Rules for Long Term CO2 Storage
CO2 storage trust funds
Enacted in 2011, SB 2723 directs the Mississippi Oil and Gas Board to collect a fee based on the amount of CO2 injected for geologic sequestration. Once the Board has covered its costs of overseeing geologic sequestration facilities, the remaining revenue will accumulate in a Carbon Dioxide Storage Fund. Once a geologic sequestration facility has contributed $2.5 million to the Fund, fees will only be collected to maintain that facility’s $2.5 million balance in the Fund. The Fund will be used to pay for the state’s on-going costs for monitoring and overseeing CO2 sequestration projects.
Requirements for CO2 responsibility
SB 2723 directs the Mississippi Oil and Gas Board to establish financial requirements for the operation of CO2 sequestration sites, including bonds, deposits, or other assurances, which are in line with federal requirements for UIC Class VI wells. The Board also determines when parties may be released from maintaining these measures.
Rules for CO2 Transport and Storage Space
Pore space
Enacted in 2011, SB 2723 directs the Mississippi Oil and Gas Board to approve the use of reservoirs as carbon sequestration facilities provided that a majority interest in the reservoir has provided its consent.

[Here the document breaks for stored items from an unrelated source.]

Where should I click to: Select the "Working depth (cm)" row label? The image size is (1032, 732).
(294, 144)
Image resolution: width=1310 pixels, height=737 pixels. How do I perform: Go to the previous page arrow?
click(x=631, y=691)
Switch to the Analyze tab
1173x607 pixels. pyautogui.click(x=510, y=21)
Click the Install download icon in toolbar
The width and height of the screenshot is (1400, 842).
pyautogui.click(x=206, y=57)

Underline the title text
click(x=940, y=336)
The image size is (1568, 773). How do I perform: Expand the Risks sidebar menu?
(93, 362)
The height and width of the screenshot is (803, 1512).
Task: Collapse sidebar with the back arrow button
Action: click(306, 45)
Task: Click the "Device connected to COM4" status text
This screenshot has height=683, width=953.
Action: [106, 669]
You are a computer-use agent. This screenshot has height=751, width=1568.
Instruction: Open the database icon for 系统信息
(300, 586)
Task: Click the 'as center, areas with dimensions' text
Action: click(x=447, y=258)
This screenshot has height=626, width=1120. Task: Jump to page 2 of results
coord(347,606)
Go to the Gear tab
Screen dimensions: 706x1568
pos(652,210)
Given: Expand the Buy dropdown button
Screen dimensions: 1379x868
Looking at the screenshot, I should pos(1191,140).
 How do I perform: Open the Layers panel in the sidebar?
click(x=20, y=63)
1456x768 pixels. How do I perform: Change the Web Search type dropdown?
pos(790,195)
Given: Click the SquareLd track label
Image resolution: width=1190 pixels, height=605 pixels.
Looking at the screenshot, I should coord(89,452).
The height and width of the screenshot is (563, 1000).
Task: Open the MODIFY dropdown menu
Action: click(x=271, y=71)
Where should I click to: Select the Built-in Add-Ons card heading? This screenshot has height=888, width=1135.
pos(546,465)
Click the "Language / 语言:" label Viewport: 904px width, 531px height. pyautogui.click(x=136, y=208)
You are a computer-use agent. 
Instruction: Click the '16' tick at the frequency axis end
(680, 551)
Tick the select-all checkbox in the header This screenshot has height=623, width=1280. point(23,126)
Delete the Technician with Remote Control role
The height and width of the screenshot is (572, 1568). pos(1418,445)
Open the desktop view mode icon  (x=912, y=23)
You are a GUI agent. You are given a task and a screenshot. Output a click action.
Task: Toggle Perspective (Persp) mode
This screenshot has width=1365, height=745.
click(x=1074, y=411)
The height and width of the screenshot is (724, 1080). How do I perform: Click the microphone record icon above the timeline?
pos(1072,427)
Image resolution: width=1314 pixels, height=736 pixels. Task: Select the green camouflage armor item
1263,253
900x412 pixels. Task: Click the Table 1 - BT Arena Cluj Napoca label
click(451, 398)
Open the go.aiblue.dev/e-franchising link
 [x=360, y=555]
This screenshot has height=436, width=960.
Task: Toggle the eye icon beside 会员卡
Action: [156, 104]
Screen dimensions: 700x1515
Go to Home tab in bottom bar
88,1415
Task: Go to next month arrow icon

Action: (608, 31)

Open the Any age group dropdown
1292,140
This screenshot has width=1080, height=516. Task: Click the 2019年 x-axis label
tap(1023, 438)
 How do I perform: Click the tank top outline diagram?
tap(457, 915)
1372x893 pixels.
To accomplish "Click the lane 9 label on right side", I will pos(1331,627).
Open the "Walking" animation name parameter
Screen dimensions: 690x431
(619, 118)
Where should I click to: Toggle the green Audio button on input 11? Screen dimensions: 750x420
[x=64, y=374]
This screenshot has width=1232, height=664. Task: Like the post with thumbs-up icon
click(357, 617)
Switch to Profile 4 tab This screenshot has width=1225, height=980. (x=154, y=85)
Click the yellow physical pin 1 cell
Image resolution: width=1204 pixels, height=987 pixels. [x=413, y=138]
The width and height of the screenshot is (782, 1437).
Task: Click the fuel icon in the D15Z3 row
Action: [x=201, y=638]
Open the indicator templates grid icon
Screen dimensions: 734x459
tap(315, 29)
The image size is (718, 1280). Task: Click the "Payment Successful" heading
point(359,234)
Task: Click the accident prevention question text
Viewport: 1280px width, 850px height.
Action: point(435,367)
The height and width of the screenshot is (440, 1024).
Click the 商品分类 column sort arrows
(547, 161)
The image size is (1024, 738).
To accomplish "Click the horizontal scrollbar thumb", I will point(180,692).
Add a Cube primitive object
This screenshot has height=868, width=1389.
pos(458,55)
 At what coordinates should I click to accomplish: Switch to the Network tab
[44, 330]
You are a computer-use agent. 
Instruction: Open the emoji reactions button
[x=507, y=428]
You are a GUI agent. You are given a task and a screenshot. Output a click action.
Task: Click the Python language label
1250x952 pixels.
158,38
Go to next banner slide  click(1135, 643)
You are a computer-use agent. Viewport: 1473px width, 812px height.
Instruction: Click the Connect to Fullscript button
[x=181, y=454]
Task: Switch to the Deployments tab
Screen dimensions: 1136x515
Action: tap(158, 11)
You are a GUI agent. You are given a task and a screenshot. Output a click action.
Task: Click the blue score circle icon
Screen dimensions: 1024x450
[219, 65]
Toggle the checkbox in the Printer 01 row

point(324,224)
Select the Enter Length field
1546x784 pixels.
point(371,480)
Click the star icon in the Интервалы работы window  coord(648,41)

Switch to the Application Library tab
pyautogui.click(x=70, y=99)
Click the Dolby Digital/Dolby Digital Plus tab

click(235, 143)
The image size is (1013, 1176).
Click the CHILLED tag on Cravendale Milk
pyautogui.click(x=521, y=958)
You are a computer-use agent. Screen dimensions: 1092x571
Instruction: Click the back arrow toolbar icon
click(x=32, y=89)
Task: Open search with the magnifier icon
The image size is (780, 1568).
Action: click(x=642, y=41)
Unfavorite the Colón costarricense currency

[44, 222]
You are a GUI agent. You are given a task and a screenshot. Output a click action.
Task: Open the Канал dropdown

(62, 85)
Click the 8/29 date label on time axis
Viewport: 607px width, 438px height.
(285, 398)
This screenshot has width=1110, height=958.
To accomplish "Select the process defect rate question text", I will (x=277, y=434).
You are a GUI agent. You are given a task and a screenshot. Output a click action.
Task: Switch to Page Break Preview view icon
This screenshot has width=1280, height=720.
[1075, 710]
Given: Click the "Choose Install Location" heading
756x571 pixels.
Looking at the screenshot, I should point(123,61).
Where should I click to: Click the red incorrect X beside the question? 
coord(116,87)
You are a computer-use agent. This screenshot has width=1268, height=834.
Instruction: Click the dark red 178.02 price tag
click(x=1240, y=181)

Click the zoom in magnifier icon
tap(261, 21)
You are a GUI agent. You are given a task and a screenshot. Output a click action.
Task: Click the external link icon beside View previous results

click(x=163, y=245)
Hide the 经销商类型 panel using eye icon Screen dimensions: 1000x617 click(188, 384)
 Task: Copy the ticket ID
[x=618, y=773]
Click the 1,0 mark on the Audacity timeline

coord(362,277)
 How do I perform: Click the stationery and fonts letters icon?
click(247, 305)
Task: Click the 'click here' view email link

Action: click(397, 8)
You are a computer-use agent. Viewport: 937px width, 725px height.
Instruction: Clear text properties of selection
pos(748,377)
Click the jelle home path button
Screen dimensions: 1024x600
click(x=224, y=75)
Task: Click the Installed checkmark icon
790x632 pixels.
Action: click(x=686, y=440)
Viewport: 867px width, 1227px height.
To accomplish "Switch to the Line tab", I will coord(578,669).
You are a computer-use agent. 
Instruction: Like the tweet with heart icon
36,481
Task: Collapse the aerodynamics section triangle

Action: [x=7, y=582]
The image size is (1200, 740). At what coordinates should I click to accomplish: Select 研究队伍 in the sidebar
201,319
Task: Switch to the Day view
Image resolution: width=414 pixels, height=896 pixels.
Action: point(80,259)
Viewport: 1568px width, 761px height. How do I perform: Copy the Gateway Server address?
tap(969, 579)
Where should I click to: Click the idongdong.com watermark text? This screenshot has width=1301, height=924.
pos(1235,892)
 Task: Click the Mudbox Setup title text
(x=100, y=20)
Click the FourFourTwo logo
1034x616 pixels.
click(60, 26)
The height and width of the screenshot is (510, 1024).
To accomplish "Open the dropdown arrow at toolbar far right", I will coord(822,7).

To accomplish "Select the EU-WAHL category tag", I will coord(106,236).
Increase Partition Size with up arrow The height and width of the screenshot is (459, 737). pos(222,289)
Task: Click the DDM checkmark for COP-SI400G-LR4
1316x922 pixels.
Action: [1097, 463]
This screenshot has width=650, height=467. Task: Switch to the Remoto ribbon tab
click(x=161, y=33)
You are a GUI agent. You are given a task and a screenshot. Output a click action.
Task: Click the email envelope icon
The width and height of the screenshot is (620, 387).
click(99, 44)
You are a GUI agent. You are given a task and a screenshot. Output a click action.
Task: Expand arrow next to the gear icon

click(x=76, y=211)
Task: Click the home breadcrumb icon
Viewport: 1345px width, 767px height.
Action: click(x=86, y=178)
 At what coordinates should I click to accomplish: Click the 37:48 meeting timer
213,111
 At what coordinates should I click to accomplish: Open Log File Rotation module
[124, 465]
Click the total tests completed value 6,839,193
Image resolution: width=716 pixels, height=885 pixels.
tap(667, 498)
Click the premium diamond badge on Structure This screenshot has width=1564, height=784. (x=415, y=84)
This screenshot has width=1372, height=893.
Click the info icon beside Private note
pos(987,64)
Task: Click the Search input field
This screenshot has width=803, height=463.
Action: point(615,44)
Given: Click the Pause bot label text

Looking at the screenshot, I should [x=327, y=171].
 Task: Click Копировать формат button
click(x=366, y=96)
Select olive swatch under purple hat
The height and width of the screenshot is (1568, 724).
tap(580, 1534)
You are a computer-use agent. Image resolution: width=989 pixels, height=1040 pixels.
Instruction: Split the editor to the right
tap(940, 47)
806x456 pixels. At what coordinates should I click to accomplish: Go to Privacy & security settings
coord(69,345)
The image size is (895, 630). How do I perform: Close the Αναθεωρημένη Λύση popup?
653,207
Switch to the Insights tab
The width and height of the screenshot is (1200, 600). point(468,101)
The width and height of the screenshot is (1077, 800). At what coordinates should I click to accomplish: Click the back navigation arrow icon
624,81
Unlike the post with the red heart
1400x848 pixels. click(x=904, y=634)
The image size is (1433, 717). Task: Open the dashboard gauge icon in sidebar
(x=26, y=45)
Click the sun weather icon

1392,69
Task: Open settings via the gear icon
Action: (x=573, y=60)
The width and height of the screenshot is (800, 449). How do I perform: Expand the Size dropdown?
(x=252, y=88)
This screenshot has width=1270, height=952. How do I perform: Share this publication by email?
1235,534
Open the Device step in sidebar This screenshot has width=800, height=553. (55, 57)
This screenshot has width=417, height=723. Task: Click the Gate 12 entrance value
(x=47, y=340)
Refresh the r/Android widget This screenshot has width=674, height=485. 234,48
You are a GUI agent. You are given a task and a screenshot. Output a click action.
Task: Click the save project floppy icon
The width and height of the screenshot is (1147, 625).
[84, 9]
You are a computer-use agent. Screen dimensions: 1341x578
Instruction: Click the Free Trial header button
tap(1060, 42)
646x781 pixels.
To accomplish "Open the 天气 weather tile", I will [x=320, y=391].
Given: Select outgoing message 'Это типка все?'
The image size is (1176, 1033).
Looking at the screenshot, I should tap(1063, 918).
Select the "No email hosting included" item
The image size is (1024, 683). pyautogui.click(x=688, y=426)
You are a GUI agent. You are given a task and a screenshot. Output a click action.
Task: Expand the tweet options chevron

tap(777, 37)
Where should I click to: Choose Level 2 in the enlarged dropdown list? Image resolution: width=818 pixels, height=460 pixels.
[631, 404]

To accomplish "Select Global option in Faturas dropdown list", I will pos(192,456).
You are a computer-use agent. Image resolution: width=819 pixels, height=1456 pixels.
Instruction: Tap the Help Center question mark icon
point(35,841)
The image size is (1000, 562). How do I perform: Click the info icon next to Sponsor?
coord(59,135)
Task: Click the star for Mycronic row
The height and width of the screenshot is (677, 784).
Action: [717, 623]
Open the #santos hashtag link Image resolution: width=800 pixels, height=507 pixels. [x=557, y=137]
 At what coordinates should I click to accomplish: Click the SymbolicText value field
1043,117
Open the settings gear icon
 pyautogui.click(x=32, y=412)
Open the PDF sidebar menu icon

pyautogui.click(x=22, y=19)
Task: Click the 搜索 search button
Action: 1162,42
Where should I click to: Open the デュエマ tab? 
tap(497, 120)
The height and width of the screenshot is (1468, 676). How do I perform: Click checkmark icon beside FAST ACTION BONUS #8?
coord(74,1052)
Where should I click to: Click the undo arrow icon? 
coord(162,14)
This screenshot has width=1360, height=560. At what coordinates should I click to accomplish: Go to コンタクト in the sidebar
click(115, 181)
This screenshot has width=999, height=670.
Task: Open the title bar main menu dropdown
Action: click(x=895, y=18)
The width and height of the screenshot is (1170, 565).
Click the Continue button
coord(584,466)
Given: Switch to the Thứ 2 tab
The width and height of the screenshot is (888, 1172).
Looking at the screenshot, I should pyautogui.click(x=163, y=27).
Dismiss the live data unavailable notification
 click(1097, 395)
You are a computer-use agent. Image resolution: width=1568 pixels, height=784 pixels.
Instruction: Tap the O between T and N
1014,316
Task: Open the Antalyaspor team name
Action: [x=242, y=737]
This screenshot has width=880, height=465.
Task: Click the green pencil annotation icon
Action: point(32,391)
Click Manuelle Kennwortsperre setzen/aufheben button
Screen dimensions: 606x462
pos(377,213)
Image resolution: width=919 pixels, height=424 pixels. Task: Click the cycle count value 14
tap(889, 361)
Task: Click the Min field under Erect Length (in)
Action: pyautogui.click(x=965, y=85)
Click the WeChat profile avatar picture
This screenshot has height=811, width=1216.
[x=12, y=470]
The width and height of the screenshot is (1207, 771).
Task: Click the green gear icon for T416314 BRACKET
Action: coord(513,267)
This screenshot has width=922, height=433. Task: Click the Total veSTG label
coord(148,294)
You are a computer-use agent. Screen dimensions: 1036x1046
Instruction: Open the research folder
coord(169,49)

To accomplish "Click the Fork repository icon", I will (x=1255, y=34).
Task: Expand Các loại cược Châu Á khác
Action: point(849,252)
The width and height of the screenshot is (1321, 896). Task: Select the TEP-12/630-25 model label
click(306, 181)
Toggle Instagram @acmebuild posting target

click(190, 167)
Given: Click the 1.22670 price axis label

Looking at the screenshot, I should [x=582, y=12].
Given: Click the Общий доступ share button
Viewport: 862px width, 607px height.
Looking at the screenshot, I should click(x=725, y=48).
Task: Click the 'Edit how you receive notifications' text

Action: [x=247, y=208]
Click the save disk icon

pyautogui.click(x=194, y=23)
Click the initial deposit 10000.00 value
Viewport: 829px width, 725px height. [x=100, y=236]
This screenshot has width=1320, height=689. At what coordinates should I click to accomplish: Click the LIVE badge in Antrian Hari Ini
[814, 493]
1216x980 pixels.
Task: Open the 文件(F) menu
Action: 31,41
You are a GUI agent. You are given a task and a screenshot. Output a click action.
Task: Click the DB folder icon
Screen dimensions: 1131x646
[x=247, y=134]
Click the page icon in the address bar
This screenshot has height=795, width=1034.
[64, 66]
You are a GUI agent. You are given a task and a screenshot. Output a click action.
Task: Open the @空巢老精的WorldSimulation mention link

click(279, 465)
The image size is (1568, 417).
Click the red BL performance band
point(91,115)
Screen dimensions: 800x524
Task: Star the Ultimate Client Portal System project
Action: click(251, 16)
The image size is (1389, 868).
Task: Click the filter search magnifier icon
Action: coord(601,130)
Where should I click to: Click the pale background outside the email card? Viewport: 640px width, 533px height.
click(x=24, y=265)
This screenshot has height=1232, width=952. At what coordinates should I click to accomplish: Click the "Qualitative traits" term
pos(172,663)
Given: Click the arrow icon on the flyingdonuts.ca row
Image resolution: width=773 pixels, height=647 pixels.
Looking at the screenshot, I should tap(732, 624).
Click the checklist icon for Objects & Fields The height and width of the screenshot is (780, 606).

Rules for Clarifying the Purpose of CO2 Injection
Enacted in 2011, SB 2723 specifies that rules applying to geologic sequestration of CO2 do not apply to CO2 injection for enhanced oil recovery. The Mississippi Oil and Gas Board has the authority to approve the conversion of a Class II EOR well to a Class VI geologic storage-only well. SB 2723 also specifies that the Oil and Gas Board shall be authorized to recognize a CO2-EOR project’s “incidental sequestration of carbon dioxide that is occurring during its enhanced oil or gas recovery project without requiring the project to qualify as a geologic sequestration facility.”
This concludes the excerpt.